In interviews, bloggers described the silencing of Ms. Ma as a clear warning to independent media in China: The party is in charge, and writers must play by its rules.
But while the range of banned topics in China was once clear — independence movements in Tibet and Taiwan, and the bloody crackdown in Tiananmen Square in 1989, for example — the party’s red line has become much more ambiguous.
China’s trade war with the United States is now considered sensitive. So too, sometimes, are musings about the futility of work, a theme often derided by censors as promoting “slacker culture.”
Li Yongfeng, who runs a popular book review channel, said he avoided publishing articles that mentioned social movements or past or present political leaders, even to offer praise.
“The Chinese government always sees itself as a serious father,” he said. “He always wants to control his people and to determine what they like and dislike.”
Mr. Xi has demanded absolute loyalty from state-run news outlets, saying their names should include the word “party.” And he has urged officials to take command of new media by deploying tools like blogs and apps to promote communist ideology.
Lotus Ruan, a researcher at the University of Toronto who studies the Chinese internet, said she expected censorship to grow as the rules became more arbitrary.
“At the end of the day, it is up to authorities to decide what constitutes ‘positive energy’ and what does not,” she said.
In December, the Cyberspace Administration of China listed offenses by bloggers that included distorting government policy and party history, “flaunting wealth” and “challenging public order.”
But the party defines those terms widely.
An account that focused on women was suspended last year after the authorities said its posts on sexual health were “distasteful.”
Similarly, an account run by a nonprofit named NGOCN was shut down in December after it published articles on a chemical spill in eastern China, said Wu Lilan, the group’s executive director.
Increasingly, the party is seeking to limit content that depicts life in China as a constant struggle. That seems to have driven the attacks on Ms. Ma, the clickbait queen.
Ms.
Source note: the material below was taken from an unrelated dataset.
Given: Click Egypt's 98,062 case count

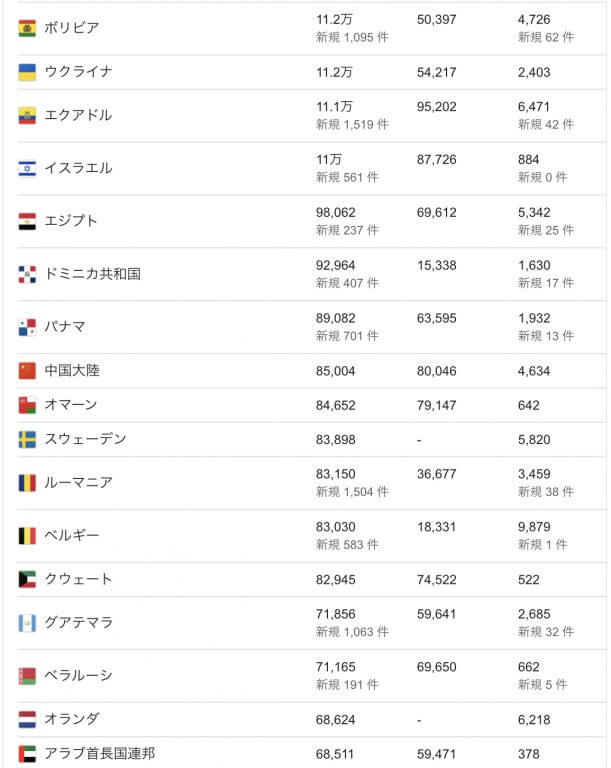Looking at the screenshot, I should tap(336, 213).
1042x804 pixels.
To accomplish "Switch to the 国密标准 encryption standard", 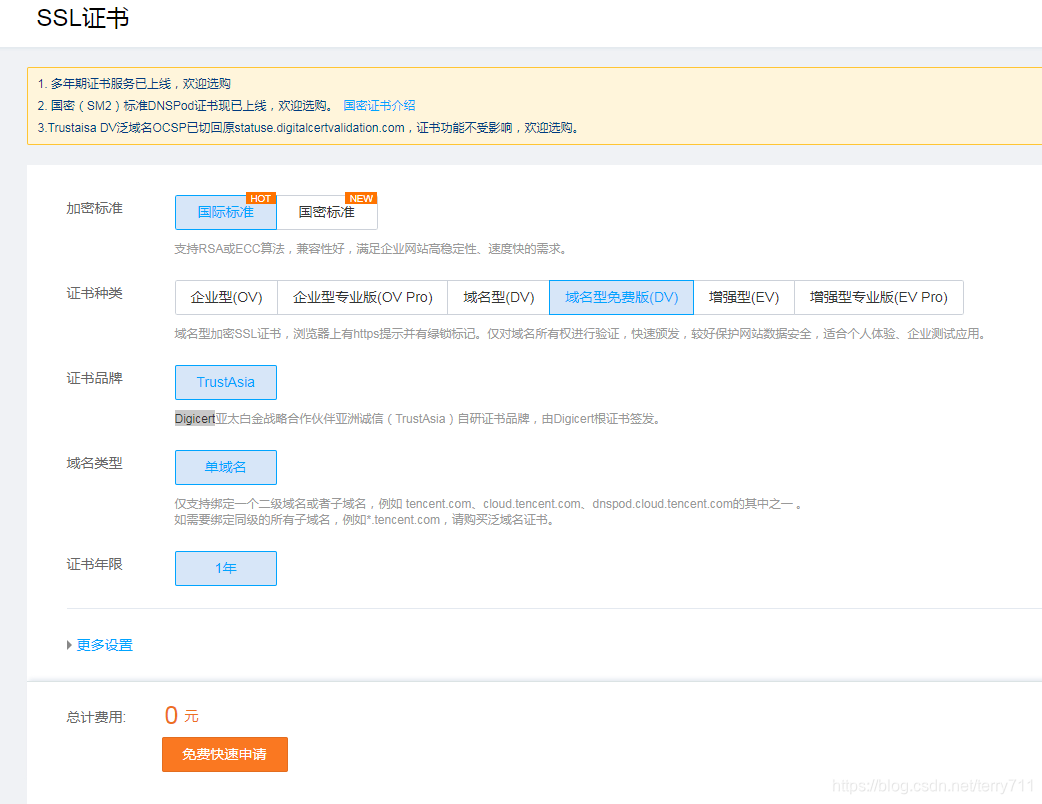I will click(x=327, y=212).
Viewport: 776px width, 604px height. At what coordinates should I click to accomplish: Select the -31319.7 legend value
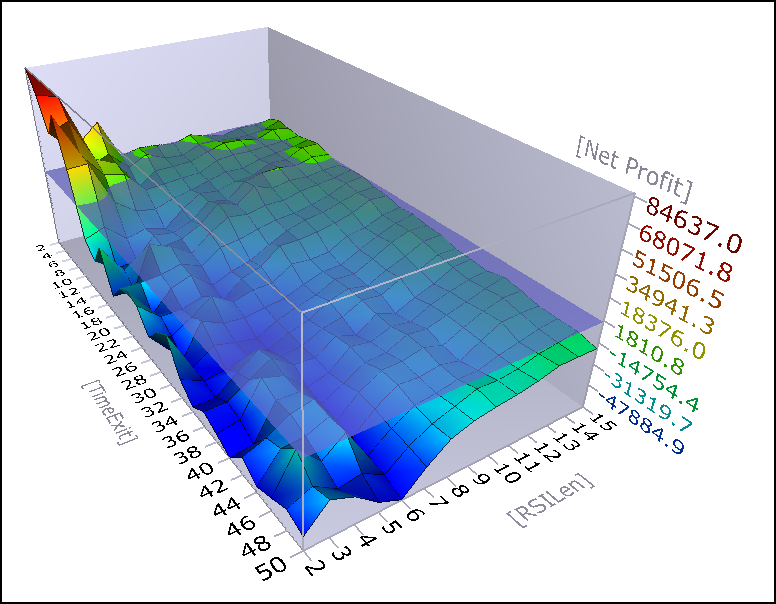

Ma, 42, already had detractors who accused her of making money by manipulating people’s emotions with articles like “I Love Money, It’s True” and “Men Don’t Cheat for Sex.” She charged $113,000 to advertisers for a mention on her blog and bragged about paying her interns nearly $90,000 a year.
In January, Ms. Ma, a former journalist who started her blog in 2015, came under attack after publishing “The Death of a Top Scorer From a Poor Family,” a post about a hardworking 24-year-old man who died of cancer. The article suggested that even though the man was bright and virtuous, he was still powerless in the face of the high cost of health care.
The article was widely circulated online and prompted debate about China’s wealth gap, surging medical costs and the value of education — common complaints of China’s middle class. Soon, however, internet users pointed to factual errors and said the piece had been invented.
Ms. Ma had to apologize and promise to “communicate values with more positive energy.”
But the government did not relent. People’s Daily, the flagship newspaper of the Communist Party, accused Ms. Ma of manipulating public opinion. Her social accounts were deleted on Feb. 21.
Ms. Ma did not respond to a request for comment, nor did the Cyberspace Administration of China.
Wang Yongzhi, an outspoken commentator in the eastern city of Hangzhou, said the broader problem was that China’s leaders paid little attention to social issues, leaving a void that bloggers helped fill.
Mr. Wang said he had begun blogging because it provided a “seed of journalistic freedom” in a tightly restricted society. But on Jan. 1, he said, he closed his WeChat blog because he had grown tired of the constant battle with censors.
“It is becoming unbearable,” Mr. Wang said. “The party simply can’t tolerate anyone who has a big influence on society.”